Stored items
►
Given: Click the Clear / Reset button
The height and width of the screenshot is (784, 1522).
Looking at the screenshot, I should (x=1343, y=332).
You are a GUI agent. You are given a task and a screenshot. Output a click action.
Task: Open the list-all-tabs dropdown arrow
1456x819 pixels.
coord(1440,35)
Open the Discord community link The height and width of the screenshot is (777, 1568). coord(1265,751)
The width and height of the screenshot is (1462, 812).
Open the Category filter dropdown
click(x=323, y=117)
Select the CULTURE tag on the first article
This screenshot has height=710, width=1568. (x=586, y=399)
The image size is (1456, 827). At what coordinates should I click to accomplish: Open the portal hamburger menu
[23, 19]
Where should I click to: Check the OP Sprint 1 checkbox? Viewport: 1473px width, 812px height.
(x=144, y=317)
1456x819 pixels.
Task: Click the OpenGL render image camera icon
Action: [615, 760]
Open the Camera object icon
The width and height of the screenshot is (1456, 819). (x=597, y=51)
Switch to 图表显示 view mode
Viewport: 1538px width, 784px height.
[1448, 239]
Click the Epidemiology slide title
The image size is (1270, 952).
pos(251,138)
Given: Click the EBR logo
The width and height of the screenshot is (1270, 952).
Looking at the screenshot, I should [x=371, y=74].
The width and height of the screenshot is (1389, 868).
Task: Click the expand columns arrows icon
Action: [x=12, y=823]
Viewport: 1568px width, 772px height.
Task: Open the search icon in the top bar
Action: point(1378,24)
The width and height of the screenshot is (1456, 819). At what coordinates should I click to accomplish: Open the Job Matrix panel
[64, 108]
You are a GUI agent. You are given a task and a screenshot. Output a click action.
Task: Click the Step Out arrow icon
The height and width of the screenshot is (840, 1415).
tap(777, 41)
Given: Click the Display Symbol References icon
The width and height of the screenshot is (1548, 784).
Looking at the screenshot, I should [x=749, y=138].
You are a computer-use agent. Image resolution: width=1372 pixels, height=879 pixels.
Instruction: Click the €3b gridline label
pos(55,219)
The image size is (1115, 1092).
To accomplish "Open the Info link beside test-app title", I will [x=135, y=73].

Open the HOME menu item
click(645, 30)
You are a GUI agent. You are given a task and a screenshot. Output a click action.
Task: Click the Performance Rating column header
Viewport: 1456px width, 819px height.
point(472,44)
◄
■ PROBLEM DESCRIPTION
Above are the records. Copy every line in them holding "link".

■ SOLUTION TO THIS EXERCISE
Open the Discord community link The height and width of the screenshot is (777, 1568). coord(1265,751)
To accomplish "Open the Info link beside test-app title", I will [x=135, y=73].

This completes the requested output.